La Banque centrale du Nigeria (CBN) va collaborer avec la Securities and Exchange Commission (SEC) du Nigeria pour élaborer de nouvelles règles sur les monnaies numériques, comme les cryptomonnaies. C’est ce qu’a annoncé le gouverneur de la CBN, Olayemi Cardoso, lors d’un cycle de conférences à la Lagos Business School. Cette coopération vise à établir une réglementation claire et fiable, afin de permettre le développement sécurisé des technologies financières numériques dans le pays.
Selon Cardoso, l’objectif est de créer un cadre stable et tourné vers l’avenir, intégrant tous les aspects essentiels des actifs numériques. « Nous travaillons en étroite collaboration pour veiller à ce que toutes les institutions concernées contribuent à une politique durable autour des monnaies numériques », explique Cardoso. Il s’attend à ce que des technologies comme la blockchain et la fintech influent fortement sur la future politique monétaire du Nigeria, même si l’ampleur exacte de cette influence reste à déterminer.
Le Nigeria veut mieux encadrer le marché des cryptomonnaies
Le Nigeria s’est imposé ces dernières années comme un acteur clé dans l’univers des monnaies numériques. Le pays a toutefois été confronté à des difficultés pour encadrer ce secteur en pleine croissance. Les régulateurs ont peiné à maîtriser le marché, mettant la monnaie nationale sous pression. De plus en plus d’habitants, en particulier les jeunes, ont choisi de se tourner vers les cryptomonnaies.
En 2021, la Banque centrale a donc interdit aux établissements financiers de collaborer avec des plateformes crypto. Les banques ont également dû fermer les comptes liés à des actifs numériques. Selon la CBN, cette mesure était nécessaire pour limiter les risques de blanchiment d’argent et de financement du terrorisme, et pour protéger les consommateurs tant qu’aucune règle claire n’était en place.

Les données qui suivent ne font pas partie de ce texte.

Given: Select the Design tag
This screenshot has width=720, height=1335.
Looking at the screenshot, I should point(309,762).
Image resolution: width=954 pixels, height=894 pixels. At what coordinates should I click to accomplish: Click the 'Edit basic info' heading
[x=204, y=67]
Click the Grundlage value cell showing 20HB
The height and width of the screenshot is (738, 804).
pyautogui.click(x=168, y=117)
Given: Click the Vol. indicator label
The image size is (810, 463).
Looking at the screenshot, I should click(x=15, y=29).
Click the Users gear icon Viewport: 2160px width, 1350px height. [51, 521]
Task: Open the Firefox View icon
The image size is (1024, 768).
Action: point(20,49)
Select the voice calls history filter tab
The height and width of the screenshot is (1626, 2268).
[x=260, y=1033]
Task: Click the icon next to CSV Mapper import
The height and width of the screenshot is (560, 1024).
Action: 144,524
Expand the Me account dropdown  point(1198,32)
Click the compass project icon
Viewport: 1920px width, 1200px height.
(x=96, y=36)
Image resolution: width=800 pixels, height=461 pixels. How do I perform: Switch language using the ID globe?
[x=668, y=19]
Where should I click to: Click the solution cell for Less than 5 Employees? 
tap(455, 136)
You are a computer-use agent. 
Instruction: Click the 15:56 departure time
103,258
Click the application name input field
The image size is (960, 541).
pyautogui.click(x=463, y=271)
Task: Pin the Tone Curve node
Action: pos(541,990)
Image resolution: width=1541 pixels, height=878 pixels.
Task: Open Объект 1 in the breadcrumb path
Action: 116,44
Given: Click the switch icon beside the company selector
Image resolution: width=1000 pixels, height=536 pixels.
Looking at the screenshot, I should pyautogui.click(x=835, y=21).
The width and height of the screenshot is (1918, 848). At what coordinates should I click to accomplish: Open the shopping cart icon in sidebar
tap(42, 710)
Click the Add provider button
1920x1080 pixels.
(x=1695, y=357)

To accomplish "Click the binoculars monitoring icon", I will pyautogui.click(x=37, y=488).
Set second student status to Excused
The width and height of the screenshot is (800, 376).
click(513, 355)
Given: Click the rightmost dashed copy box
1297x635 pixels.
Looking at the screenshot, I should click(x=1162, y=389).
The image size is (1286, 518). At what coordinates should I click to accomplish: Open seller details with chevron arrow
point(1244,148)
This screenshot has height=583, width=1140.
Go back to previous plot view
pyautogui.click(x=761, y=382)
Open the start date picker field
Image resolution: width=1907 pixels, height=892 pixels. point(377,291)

De l’interdiction à un marché régulé
Deux ans plus tard, en décembre 2023, la Banque centrale a levé l’interdiction. De nouvelles lignes directrices ont été publiées pour les banques et institutions financières, afin qu’elles puissent collaborer en toute sécurité avec les entreprises proposant des services crypto. Selon Cardoso, ce changement de cap a renforcé la confiance dans l’économie nigériane et ravivé l’intérêt des investisseurs étrangers.
Parallèlement, le gouvernement nigérian prépare des textes complémentaires. La SEC souhaite qu’à l’avenir les transactions crypto relèvent de la législation fiscale et travaille à un projet de loi en ce sens. « La SEC considère que les transactions crypto peuvent devenir une source importante de recettes fiscales », indique le régulateur.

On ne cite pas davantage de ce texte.